Denpasar, Balienews.com, – Piodalan di Pura Pengerebongan, Desa Adat Kesiman, pada Redite Pon Wuku Medangsia, Minggu (11/5/2025) disemarakkan puluhan penjor yadnya karya Sekaa Teruna (ST) se-Desa Adat Kesiman. Deretan penjor tersebut menjadi bukti nyata semangat melestarikan tradisi di tengah tantangan kelangkaan bahan dan naiknya harga kebutuhan upakara.
Jro Bendesa Adat Kesiman, I Ketut Wisna, menegaskan bahwa penjor-penjor tersebut bukan sekadar hiasan, melainkan penjor yadnya yang sarat makna spiritual. “Penjor ini dilengkapi pala gantung, pala bungkah, dan pala wija sebagai simbol persembahan hasil bumi,” ujarnya.
Kreativitas ST Tak Pudar Meski Harga Bahan Melambung
Di tengah tantangan ekonomi, semangat ST Kesiman dalam berkarya tetap menyala. Wisna mengapresiasi inovasi yang terus berkembang setiap enam bulan sekali saat piodalan tiba.
“Dalam situasi harga bahan yang naik, ST tetap berupaya maksimal. Kreativitas mereka luar biasa. Setiap enam bulan, makin banyak ide-ide baru dan inovasi dalam karya penjor,” tutur Jro Bendesa Wisna.
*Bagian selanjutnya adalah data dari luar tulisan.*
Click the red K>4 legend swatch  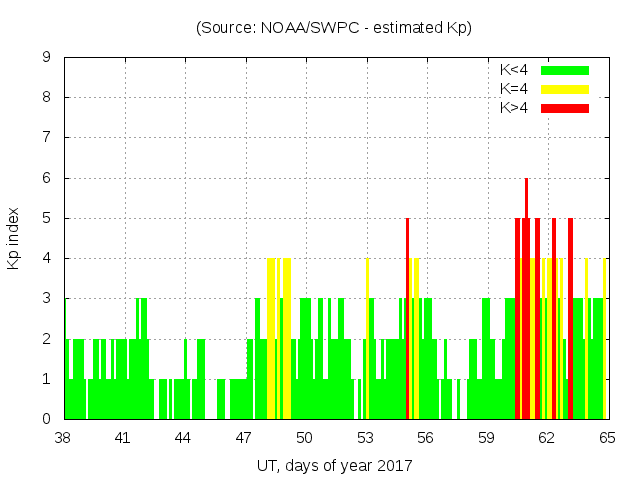[x=565, y=108]
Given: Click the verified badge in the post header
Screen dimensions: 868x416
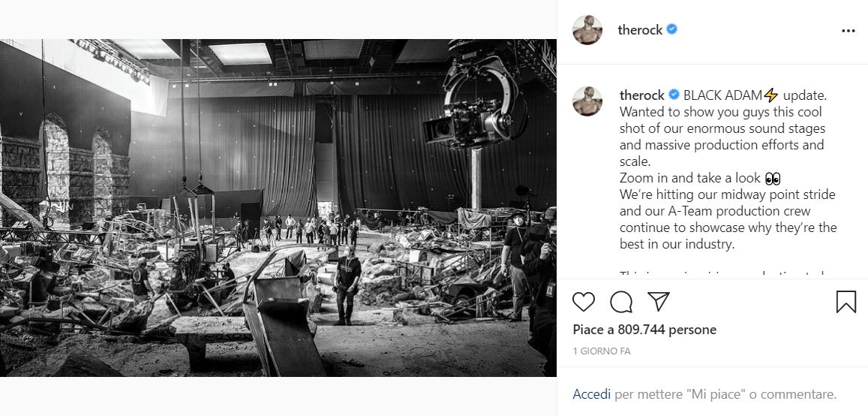Looking at the screenshot, I should [672, 29].
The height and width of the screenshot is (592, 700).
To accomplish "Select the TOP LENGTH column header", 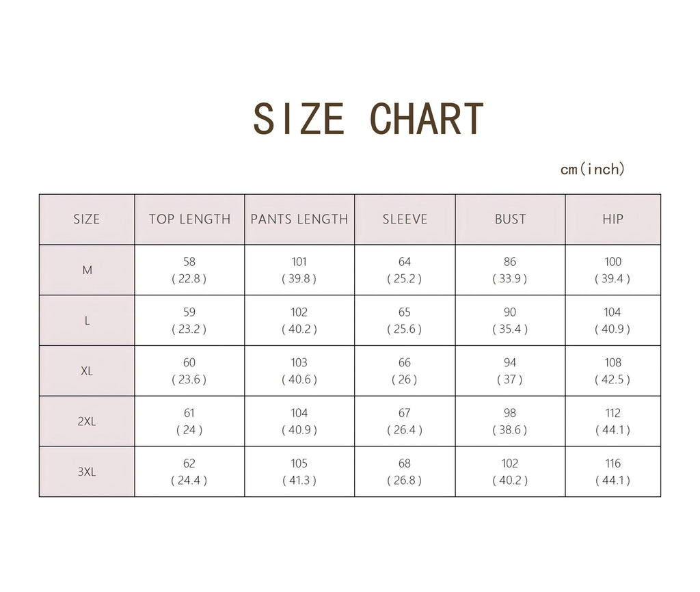I will tap(190, 219).
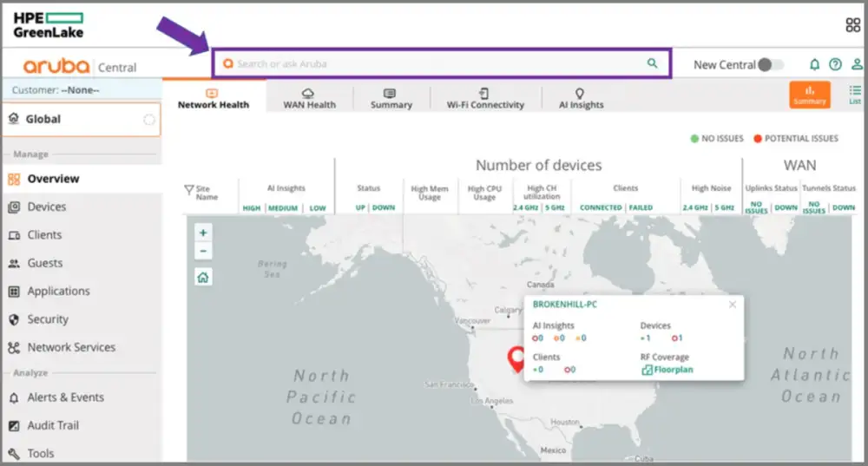Open the Floorplan link in popup

(x=673, y=370)
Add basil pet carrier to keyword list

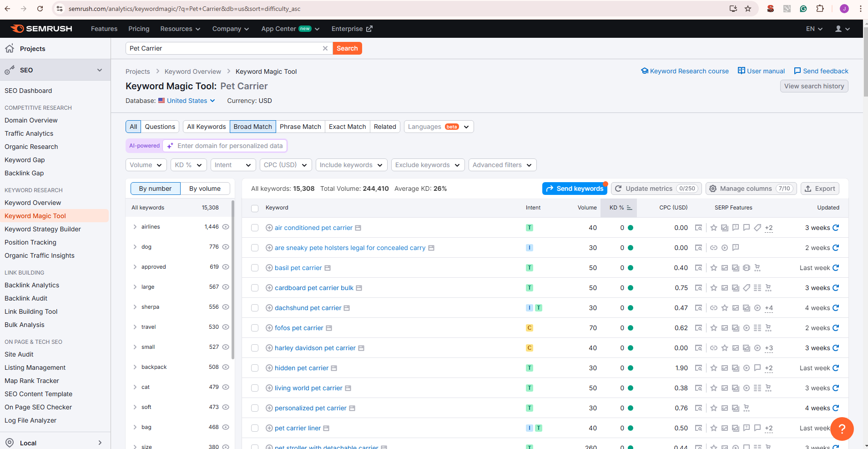(x=269, y=268)
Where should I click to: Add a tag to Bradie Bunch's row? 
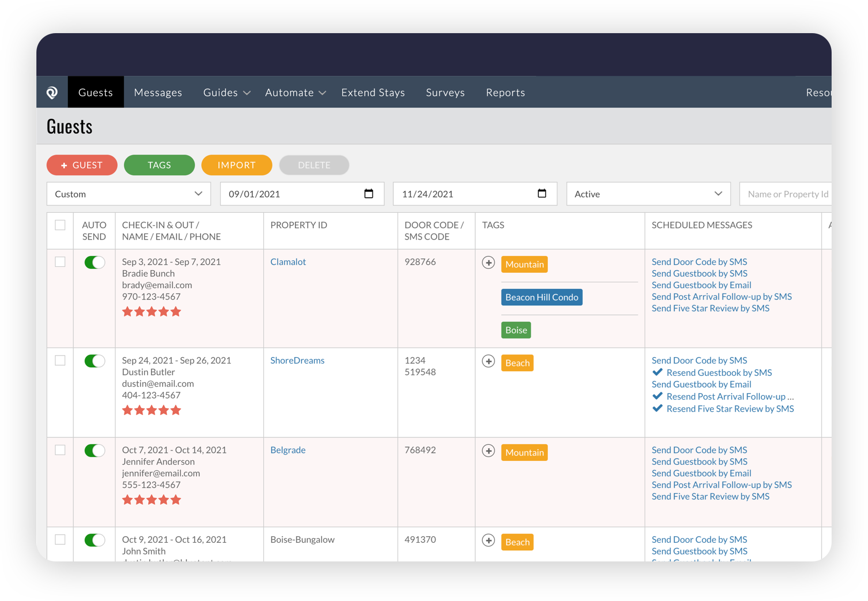[x=488, y=263]
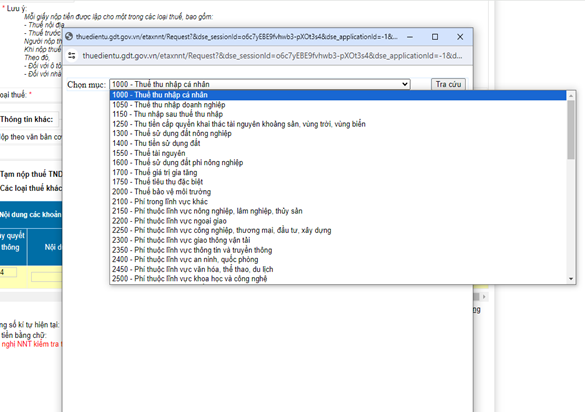Screen dimensions: 585x412
Task: Minimize the popup browser window
Action: pos(410,37)
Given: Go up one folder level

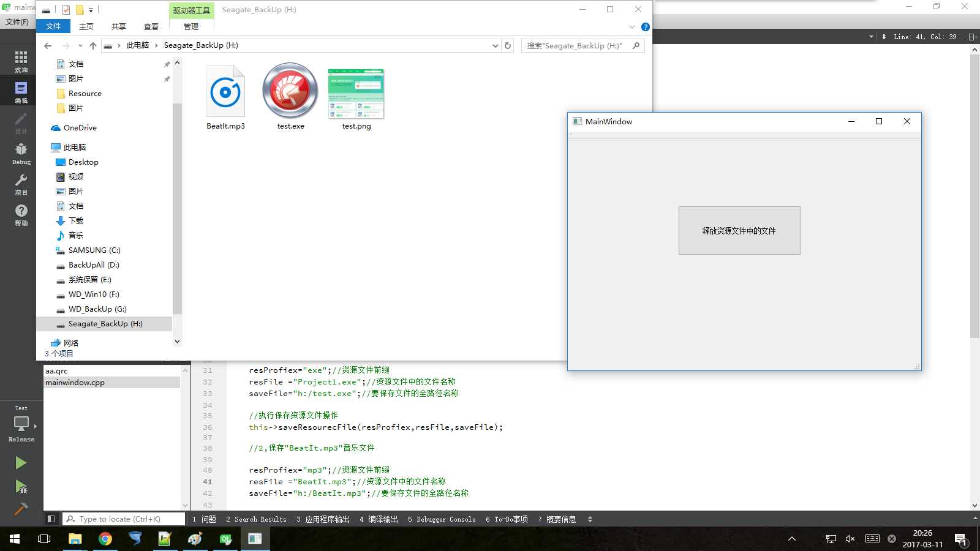Looking at the screenshot, I should pos(93,45).
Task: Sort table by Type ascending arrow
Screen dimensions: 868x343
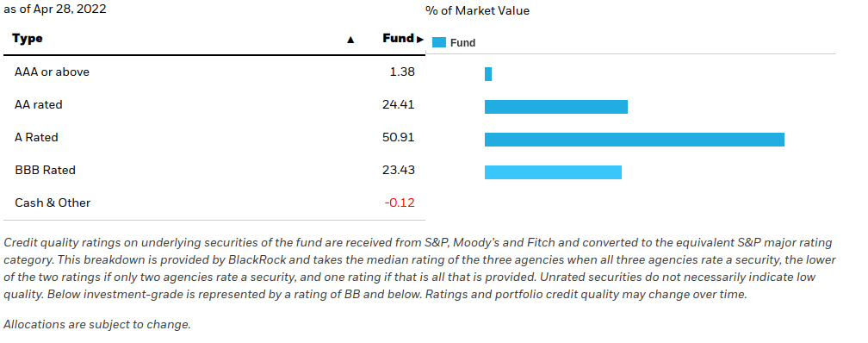Action: [350, 40]
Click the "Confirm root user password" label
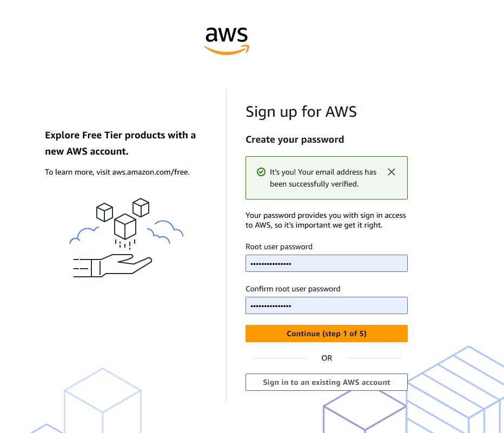 293,289
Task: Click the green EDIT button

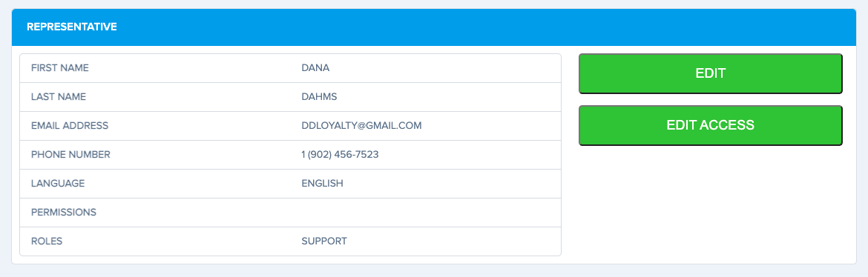Action: (x=710, y=73)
Lomba Penjor: Bukan Sekadar Ajang Kompetisi
Lomba penjor yang digelar rutin sebelum piodalan memiliki tujuan lebih dalam daripada sekadar mencari pemenang. Wisna menekankan pentingnya pelestarian pakem dan nilai filosofis penjor sebagai bagian dari ritual. “Jangan sampai penjor hanya dilihat sebagai hiasan semata. Kami ingin menjaga pakem dan nilai-nilai yadnya-nya,” tegasnya.
Desa Adat Kesiman juga mempertegas kriteria penilaian lomba untuk memastikan penjor tidak menyimpang dari pakem. Rencananya, tradisi seperti ngelawar akan dihidupkan kembali untuk melengkapi rangkaian piodalan.
Penjor Pengerebongan: Ikon Budaya Generasi Muda Kesiman
Wisna berharap lomba penjor ini bisa menjadi identitas budaya Desa Adat Kesiman sekaligus media penguatan jati diri generasi muda. “Harapan kami, lomba Penjor Pengerebongan bisa menjadi ikon budaya Desa Adat Kesiman. Bukan hanya melestarikan tradisi, tapi juga memperkuat jati diri generasi muda dalam adat istiadat Bali,” pungkasnya. (BEM)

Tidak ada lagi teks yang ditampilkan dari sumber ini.